Funding reflects country's appetite for deep technology and "Made in China "2025"

Makeblock is a rising star among the growing ranks of manufacturing startups in Shenzhen.

Chinese robotic startup Makeblock has closed a series C-round fundraising totaling 300 million yuan ($44 million), as Beijing's drive for leadership in advanced industries motivates investors to pump more money into deep technology.

The investment, led by a subsidiary of China International Capital Corporation, pushed Makeblock's valuation to about $367 million. The Shenzhen-based startup raised $30 million last year from Evolution Media and Shenzhen Capital Group. It has also received backing from Sequoia Capital.

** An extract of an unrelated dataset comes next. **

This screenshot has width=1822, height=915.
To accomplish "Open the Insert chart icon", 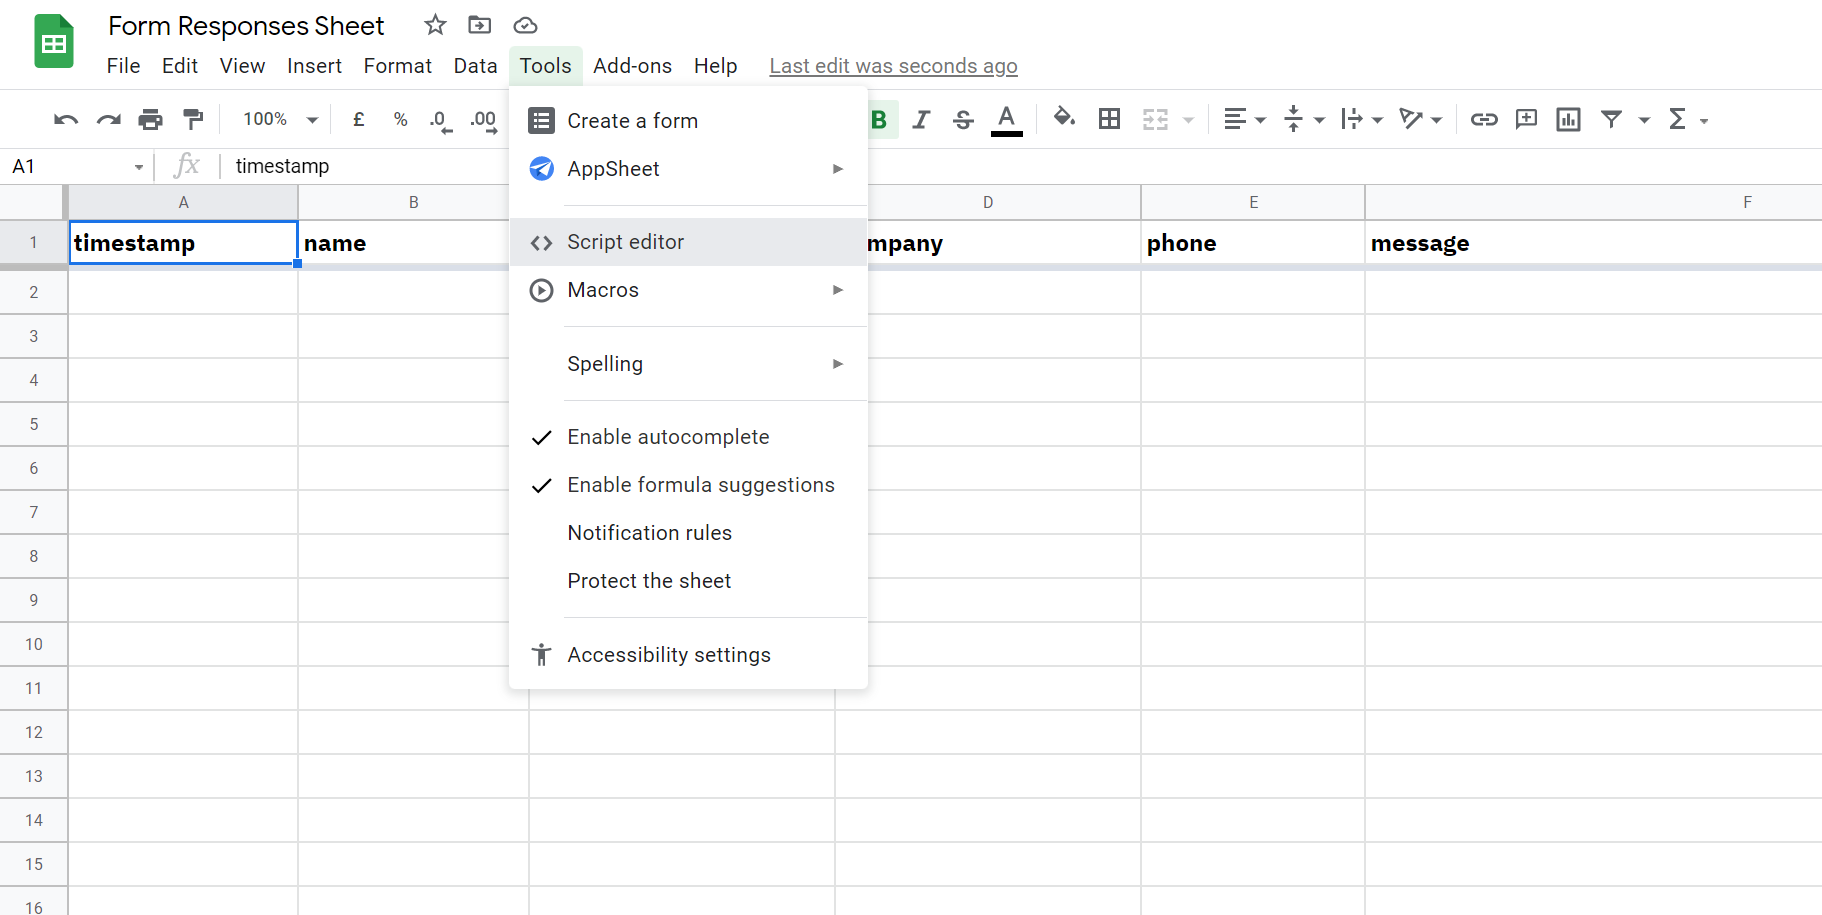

The tie-up between venture capitalists and the robotic maker comes amid China's efforts to equal rivals like the U.S. and Germany in high-end manufacturing via its "Made in China 2025" initiative, which targets 10 strategic industries, including robotics.

As per the initiative, Chinese manufacturers of industrial robots should comprise half the domestic market by 2020 and 70% by 2025. Meanwhile, homegrown service robots are set to enter mass production for military and civilian applications.

Established in 2012, Makeblock focuses on robotics education, selling do-it-yourself robotics kits to schoolchildren and hobbyists. The company has also teamed up with Microsoft to integrate facial recognition technology into robotics engineering.

Company founder Jasen Wang, who was born in a small village and had no access to computers until college, wants to make it easy for others to try coding and robotic building. The startup's best-known products include Airblock, a modular toy drone that even beginners can assemble.

Makeblock plans to use the new funding for research and development, marketing and localization. The company says it has customers in more than 140 countries, with two-thirds of its products sold in Japan, Europe and the U.S.

In recent months, Chinese robotic startups have been showered with cash. The most prominent example surfaced in May when UBTech -- another Shenzhen-based robotic maker -- raised $820 million from a group of investors led by Tencent. The same month, Suzhou-based robotic vacuum supplier Ecovacs Robotics became the first mainland Chinese robotic company to go public, raising $118 million on the Shanghai Stock Exchange.

According to the Beijing-based Chinese Institute of Electronics, the country's robotic market hit $6.3 billion in 2017, with $1.3 billion spent on service robots.